What this exercise asks:
a - From the Karma paper, quote the passage from "Introduction" to "and Research Space." word for word.
b - In the Karma paper, what hub dataset is named as an example that museum data can be linked to?

Karma: Tools for Mapping Collection Meta-Data to Linked Open Data


Pedro Szekely, University of Southern California, USA, Craig Knoblock, University of Southern California, USA, Jing Wan, Beijing University of Chemical Technology, China

Abstract

Museums around the world have built databases with metadata about millions of objects, their history, the people who created them, and the entities they represent. This data is stored in proprietary databases and is not readily available for use. Recently, museums embraced the Semantic Web as a means to make this data available to the world, but the experience so far shows that publishing museum data to the linked data cloud is difficult: the databases are large and complex, the information is richly structured and varies from museum to museum, and it is difficult to link the data to other datasets. This paper describes Karma, our system for mapping museum data to the Linked Data Cloud. We describe the capabilities in Karma to easily map the museum data to RDF according to an ontology of the user's choice, to link the data to hub datasets such as DBpedia and other museum datasets, and for curating the data.

Keywords: Semantic Web, Linked Data, Resource Description Framework (RDF), Web Ontology Language (OWL), Extraction transformation and loading (ETL), Cultural Heritage

Introduction

Recently, several efforts have sought to publish metadata about the objects in museums as Linked Open Data (LOD). LOD provides an approach to publishing data in a standard format (called RDF) using a shared terminology (called a domain ontology) and linked to other data sources. The linking is particularly important because it relates information across sources, breaks down data silos and enables applications that provide rich context. Some notable LOD efforts include the Euopeana project, the Amsterdam Museum, the LODAC Museum and Research Space.

Dataset records:

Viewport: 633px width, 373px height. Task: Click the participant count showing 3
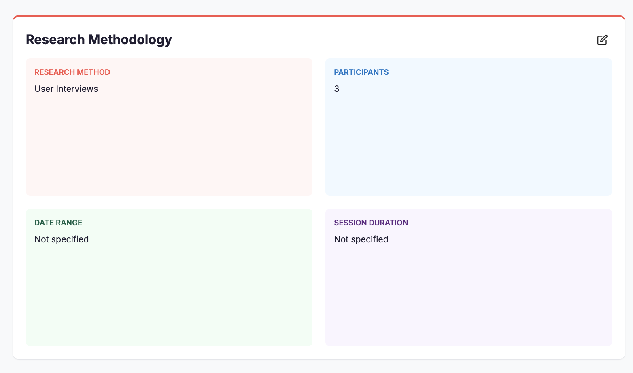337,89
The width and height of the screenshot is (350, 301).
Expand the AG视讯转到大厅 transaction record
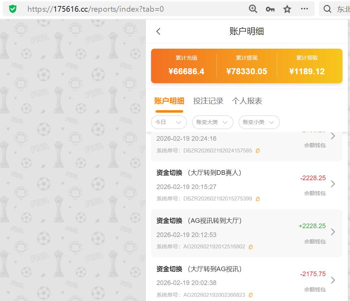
---
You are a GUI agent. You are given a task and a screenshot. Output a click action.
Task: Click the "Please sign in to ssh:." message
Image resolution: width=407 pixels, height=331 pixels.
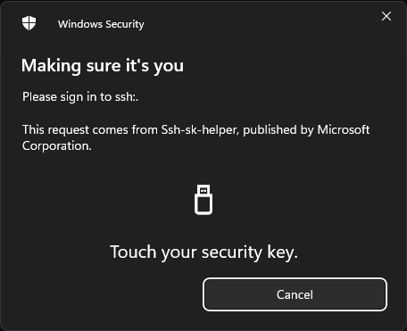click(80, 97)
...
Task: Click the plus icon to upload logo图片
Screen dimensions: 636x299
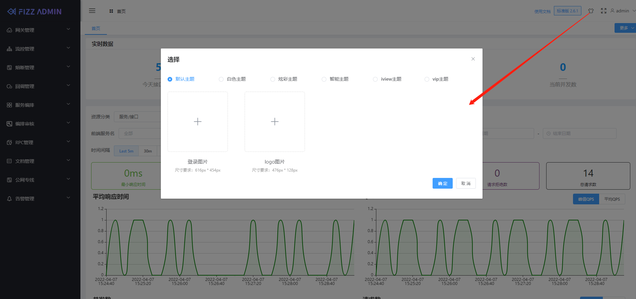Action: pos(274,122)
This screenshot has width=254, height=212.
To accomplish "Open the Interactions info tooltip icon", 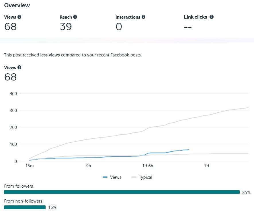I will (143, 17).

List of solutions:
a -
Introduction

Recently, several efforts have sought to publish metadata about the objects in museums as Linked Open Data (LOD). LOD provides an approach to publishing data in a standard format (called RDF) using a shared terminology (called a domain ontology) and linked to other data sources. The linking is particularly important because it relates information across sources, breaks down data silos and enables applications that provide rich context. Some notable LOD efforts include the Euopeana project, the Amsterdam Museum, the LODAC Museum and Research Space.

b - DBpedia